■ Fragmento para leer
★ ★ ★

En los tiempos que corren lo que
impera es el pesimismo y yo no soy inmune a la epidemia. Como cualquier hijo de
vecino no veo hoy en el horizonte casi nada más que nubarrones. Últimamente ha
entrado con fuerza en el debate sobre la solución a nuestros males la reforma
constitucional. No es que esté en contra, porque falta hace, es que no creo que
se haga nunca.
Ciertamente las constituciones
se reforman. Leí en un artículo reciente que la alemana lleva 60 cambios desde
su promulgación y ayer un omnipresente tertuliano, las elevaba ciento y pico.
No sé quien lleva razón, lo cierto es que han sido muchas, y no es un caso
excepcional. Ocurre cuando la constitución se considera un bien de uso, aunque
de peculiares características, y no un objeto de culto.
En toda la historia
constitucional de España (doscientos años justitos y nueve constituciones) jamás
se reformó ninguna. Aquí siempre hemos preferido estrenar. La actual presenta
tantas cautelas para su reforma y un proceso tan complejo y tan costoso
políticamente para sus posibles promotores que será muy difícil que un partido
en el gobierno la emprenda alguna vez. Por supuesto, por el procedimiento de la
iniciativa popular es casi imposible. Alegar en contra la facilidad con la que
se hizo la reciente reforma impuesta por la UE es una falacia producto de la
demagogia o de la ignorancia; el núcleo duro de la constitución está blindado y
bien blindado.
Los españoles tenemos con la
democracia lo que ahora se llama un mal rollo. Históricamente sólo hemos gozado
con ella idilios brevísimos que siempre terminaron como el rosario de la aurora,
y como la constitución es el instrumento legal para su implantación, no podemos
evitar convertirla en un símbolo. Así que aquello que se hace para ser manipulado,
en el mejor sentido, lo convertimos en intocable; de llave que abra la puerta
del progreso, en cerrojo que impide el avance.
La constitución de EE.UU., la
más antigua del Mundo, consta sólo de tres páginas manuscritas. Un texto mínimo
que, por serlo, tiene poco que se contradiga con los usos de los tiempos modernos.
Pero, además, se le han ido añadiendo enmiendas por un procedimiento bastante
flexible, que duplican ya el texto inicial. El colmo de la flexibilidad lo
tiene la británica que nunca fue escrita. Hay casos para todos los gustos, pero
el nuestro empieza a parecer tragicómico.
Cuando la elaboramos, la
coyuntura política se movía bajo el peso de una reciente dictadura, que los
españoles no sólo no habían sabido sacudirse en cuarenta años, sino que muchos
(no diré que la mayoría) se habían identificado con ella. La transición no fue
el pecado de los políticos de izquierdas del momento sino imposición de la
mayoría de compatriotas que se había manifestado en referéndum contra la ruptura (Ley para
la Reforma Política, 18/11/76), haciendo buena la maniobra que preparaban
Adolfo Suárez y los políticos reformadores salidos de la dictadura, que pasaban
de vestir los uniformes del Movimiento a liderar el proceso democrático, con el
asentimiento de los españoles, todo hay que decirlo. No sugiero que la
conversión de aquellos no fuera sincera ni útil, sólo quiero resaltar que fue
siempre avalada por las mayorías necesarias.

★ ★ ★

■ Tarea a realizar
Responde a estas preguntas sobre el texto acerca de la reforma constitucional:
(a) ¿Cuántas constituciones ha tenido España en su historia?
(b) ¿De cuántas páginas manuscritas consta la constitución de EE.UU.?
(c) ¿Qué ley se cita entre paréntesis junto a la fecha 18/11/76?
El material que aparece a continuación procede de otra fuente.

■ Datos recopilados
★ ★ ★

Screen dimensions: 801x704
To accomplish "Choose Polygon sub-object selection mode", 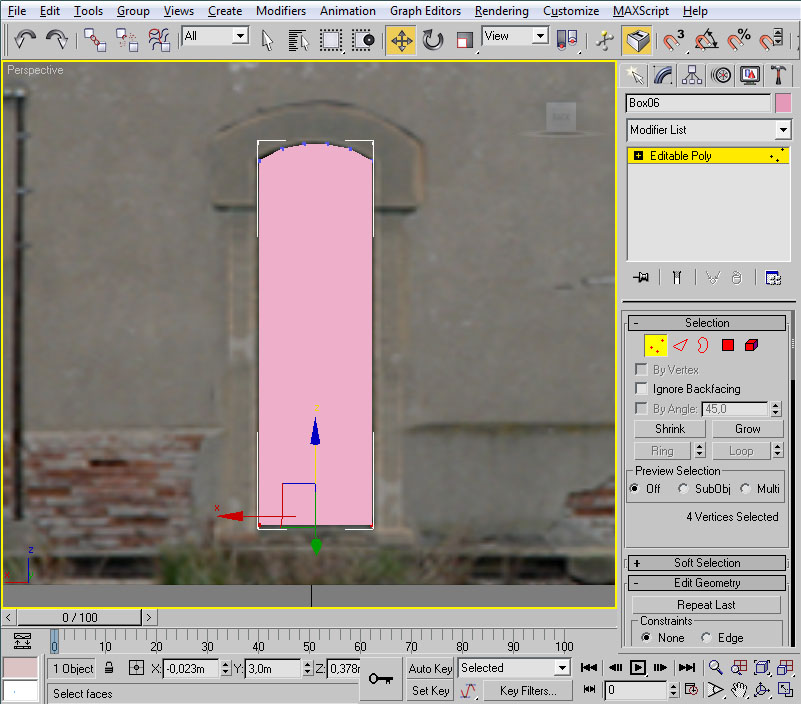I will click(x=728, y=345).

★ ★ ★

■ Respuesta
(a) España ha tenido nueve constituciones en doscientos años.
(b) La constitución de EE.UU. consta de tres páginas manuscritas.
(c) Se cita la Ley para la Reforma Política.